Suddenly oppressed by the deadweight of the postwar male hierarchy she had been struggling against for years, she turned on him—the immediately accessible, flesh-and-blood representative of the all-powerful but shadowy forces of the Establishment. “It would be interesting to hear this confirmed—and by an employee—a minion, a tool of the oppressive authorities that run our country. I do not lose sight of your chain of command, Inspector.
You
, Montacute, are a pawn in the State’s game and you are ultimately answerable, at the highest level of your department, to your king-piece—the
most damaging, most retrogressive Home Secretary we’ve had for decades. Do you feel no shame, being a cog in the machine of that prejudiced, vindictive homebred Napoleon? That narrow-minded little peacock?”

Letty ran out of breath and she waited, expecting to hear the clink of handcuffs. With that speech she had earned a place next to Thetis in the cells. Halfway between the police station and the Embassy, he would be wondering to which authority he should deliver her up on a charge of treason. She cut short her tirade, distracted by the contortion of his facial muscles. Grinding his teeth in fury? Bristling at her insults?
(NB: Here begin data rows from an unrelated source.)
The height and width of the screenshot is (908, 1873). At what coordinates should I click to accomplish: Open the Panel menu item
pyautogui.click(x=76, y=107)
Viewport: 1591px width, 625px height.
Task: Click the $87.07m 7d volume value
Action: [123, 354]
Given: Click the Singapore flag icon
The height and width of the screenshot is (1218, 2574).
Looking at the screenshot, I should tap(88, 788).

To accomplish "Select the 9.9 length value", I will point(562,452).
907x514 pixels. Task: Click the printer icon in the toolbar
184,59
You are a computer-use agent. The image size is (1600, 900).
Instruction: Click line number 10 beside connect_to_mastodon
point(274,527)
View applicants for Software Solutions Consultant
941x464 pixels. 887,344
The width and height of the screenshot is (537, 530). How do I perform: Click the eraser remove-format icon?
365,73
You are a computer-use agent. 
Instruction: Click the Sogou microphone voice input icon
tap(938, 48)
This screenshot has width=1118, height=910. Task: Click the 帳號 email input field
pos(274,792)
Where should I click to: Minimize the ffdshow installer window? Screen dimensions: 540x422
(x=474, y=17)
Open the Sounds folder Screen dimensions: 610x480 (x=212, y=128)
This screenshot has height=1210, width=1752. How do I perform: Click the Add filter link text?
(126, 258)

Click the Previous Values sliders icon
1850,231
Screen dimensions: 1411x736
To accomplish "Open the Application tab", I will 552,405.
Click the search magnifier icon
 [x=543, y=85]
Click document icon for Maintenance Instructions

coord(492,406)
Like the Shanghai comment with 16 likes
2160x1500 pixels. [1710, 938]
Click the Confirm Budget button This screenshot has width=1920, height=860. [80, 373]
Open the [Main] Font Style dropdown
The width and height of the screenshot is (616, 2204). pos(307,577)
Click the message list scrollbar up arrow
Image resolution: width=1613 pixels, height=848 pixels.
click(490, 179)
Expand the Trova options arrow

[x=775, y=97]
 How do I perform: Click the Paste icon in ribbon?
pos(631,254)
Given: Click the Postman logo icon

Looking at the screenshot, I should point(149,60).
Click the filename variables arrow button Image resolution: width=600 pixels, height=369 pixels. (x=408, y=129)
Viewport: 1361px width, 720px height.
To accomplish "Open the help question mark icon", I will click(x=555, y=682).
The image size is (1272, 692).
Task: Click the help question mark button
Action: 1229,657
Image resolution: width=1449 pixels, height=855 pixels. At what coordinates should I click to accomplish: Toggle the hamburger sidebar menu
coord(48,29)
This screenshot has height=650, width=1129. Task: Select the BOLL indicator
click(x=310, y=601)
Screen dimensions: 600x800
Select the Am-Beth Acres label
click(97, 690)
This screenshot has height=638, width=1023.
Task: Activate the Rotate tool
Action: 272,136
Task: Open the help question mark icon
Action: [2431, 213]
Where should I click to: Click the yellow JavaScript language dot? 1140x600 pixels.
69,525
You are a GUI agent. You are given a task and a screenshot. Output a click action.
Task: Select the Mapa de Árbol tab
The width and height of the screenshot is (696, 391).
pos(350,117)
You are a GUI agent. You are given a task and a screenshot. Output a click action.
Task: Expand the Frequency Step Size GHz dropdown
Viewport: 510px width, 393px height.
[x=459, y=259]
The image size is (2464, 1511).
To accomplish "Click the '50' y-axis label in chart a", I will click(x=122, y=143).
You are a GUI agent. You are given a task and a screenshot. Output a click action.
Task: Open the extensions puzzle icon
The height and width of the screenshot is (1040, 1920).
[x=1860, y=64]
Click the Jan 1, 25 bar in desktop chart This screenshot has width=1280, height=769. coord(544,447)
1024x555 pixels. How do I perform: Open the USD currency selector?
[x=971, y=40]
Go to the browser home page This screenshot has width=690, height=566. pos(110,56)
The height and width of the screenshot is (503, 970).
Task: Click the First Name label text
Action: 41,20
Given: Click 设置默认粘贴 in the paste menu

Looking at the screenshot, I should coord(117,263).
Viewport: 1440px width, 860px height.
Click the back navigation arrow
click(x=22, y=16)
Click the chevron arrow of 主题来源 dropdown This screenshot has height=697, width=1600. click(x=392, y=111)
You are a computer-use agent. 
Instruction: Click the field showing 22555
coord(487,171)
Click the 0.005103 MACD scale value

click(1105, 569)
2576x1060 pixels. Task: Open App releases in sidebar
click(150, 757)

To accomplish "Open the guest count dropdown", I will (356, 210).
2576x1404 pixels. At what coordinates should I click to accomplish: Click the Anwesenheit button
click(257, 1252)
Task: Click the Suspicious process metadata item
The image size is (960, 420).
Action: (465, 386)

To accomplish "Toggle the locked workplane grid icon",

In the end she decided he was trying to fight back a smile.

“A fine mixture of metaphors there, miss,” he commented mildly. “Good effort. But my ‘ultimate authority’ as you call him, my boss—the Home Secretary, Sir William Joynson-Hicks, I think we’re speaking of—has had much worse opprobrium heaped on him. It always slides off,” he said comfortably. “Water off a duck’s back! I’ll disregard your abuse of my superior but I will pick up your original question and answer it directly: yes. You
ought
to pay attention to your father’s warnings. You should listen to his advice. Sir Richard’s suspicions are not ill-founded.”

Letty was silenced. This was not the language of a devoted Servant of the Law. Montacute disturbed and puzzled her. She’d heard of agents provocateurs who sidled up at demonstrations and, with a show of friendship, drew one out into making statements against the government, and she wondered whether she was faced with one such now. The police force with its right-wing, anti-Jewish, anticommunist leadership was riddled with Fascisti, it was rumoured. Men who put on black shirts and shorts and paraded at weekend rallies, confident that their antics were shielded from criticism by gangs of their paid bully-boy supporters. She would be wise to hold her tongue. For a C.I.D. man, even one at the forefront of
his profession, Montacute seemed to have access to knowledge that she would have reckoned outside his sphere.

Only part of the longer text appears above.